**SCHRIFTLICHE AUFGABEN:**
1/ Erklären Sie anhand des Textes zur Klimarisikobewertung der EEA unten in ein bis drei Sätzen, weshalb laut EEA auch bei bisher noch nicht kritischen Risiken sofortiges Handeln erforderlich sein kann.
2/ Führen Sie den Text zur Klimarisikobewertung der EEA unten im Anschluss an seinen letzten Satz fort.

**ZITIERTER TEXT:**
....

Die jetzt vorgelegte Risikobewertung soll den EU-Ländern helfen, politische Prioritäten für die Anpassung an den Klimawandel und für klimasensible Branchen wie den Gesundheits-, Energie- und Verkehrssektor zu bestimmen.

Daraus gehe hervor, dass die bisher entwickelten Strategien und Anpassungsmaßnahmen nicht mit den "sich rasant verschärfenden Risiken Schritt halten", heißt es bei der EEA. In vielen Fällen werde eine schrittweise Anpassung nicht ausreichen. Da viele Maßnahmen zur Verbesserung der Klimaresilienz viel Zeit zur Umsetzung bräuchten, könne auch bei bisher noch nicht kritischen Risiken ein sofortiges Handeln erforderlich sein.

Die Exekutivdirektorin der Agentur, Leena Ylä-Mononen, sagte: "Um die Widerstandsfähigkeit unserer Gesellschaften sicherzustellen, müssen die europäischen und nationalen politischen Verantwortlichen jetzt handeln, damit die Klimarisiken sowohl durch rasche Emissionssenkungen als auch durch entschlossene Anpassungsstrategien und -maßnahmen verringert werden."

Risikofelder von Ökosystemen bis Finanzen

In der EEA-Bewertung werden fünf Felder identifiziert, in denen die Klimarisiken groß sind: Ökosysteme, Nahrungsmittel, Gesundheit, Infrastruktur sowie Wirtschaft und Finanzen.

....

**ANGEZEIGTE INFORMATIONEN:**

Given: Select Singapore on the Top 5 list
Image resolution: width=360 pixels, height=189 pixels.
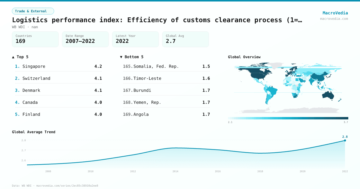Looking at the screenshot, I should click(x=34, y=66).
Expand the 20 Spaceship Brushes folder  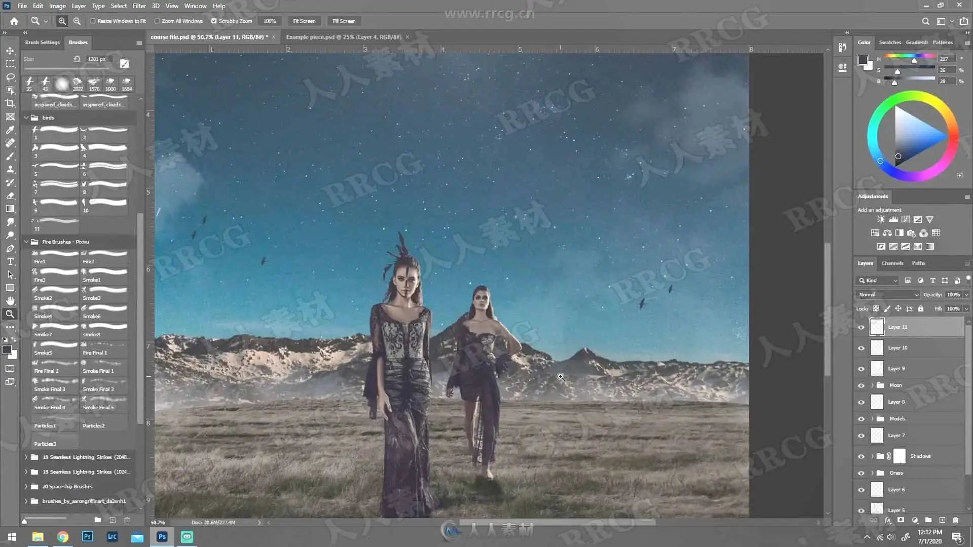26,486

....

**GELÖSTE AUFGABEN:**
1/ Viele Maßnahmen zur Verbesserung der Klimaresilienz brauchen laut EEA viel Zeit zur Umsetzung. Deshalb kann sofortiges Handeln auch bei Risiken erforderlich sein, die bisher noch nicht kritisch sind.

2/
  • Ökosysteme: Nahezu alle Risiken im Bereich Ökosysteme erfordern dringende oder intensivere Maßnahmen, wobei die Risiken für die Meeres- und Küstenökosysteme als besonders schwerwiegend eingestuft werden. Es existiert ein hohes Potenzial für Kaskadeneffekte auf andere Bereiche wie Ernährung, Gesundheit, Infrastruktur und Wirtschaft.
  • Ernährung: Die Risiken, die durch Hitze und Dürre für den Nutzpflanzenanbau entstehen, sind in Südeuropa bereits auf einem kritisch hohen Niveau, doch auch die Länder Mitteleuropas sind gefährdet. Insbesondere anhaltende und weiträumige Dürren stellen eine erhebliche Bedrohung für die Erträge, die Ernährungssicherheit und die Trinkwasserversorgung dar. Eine Ernährungsumstellung von tierischen Eiweißen hin zu nachhaltig angebauten pflanzlichen Eiweißen würde den Wasserverbrauch in der Landwirtschaft und die Abhängigkeit von importierten Futtermitteln verringern.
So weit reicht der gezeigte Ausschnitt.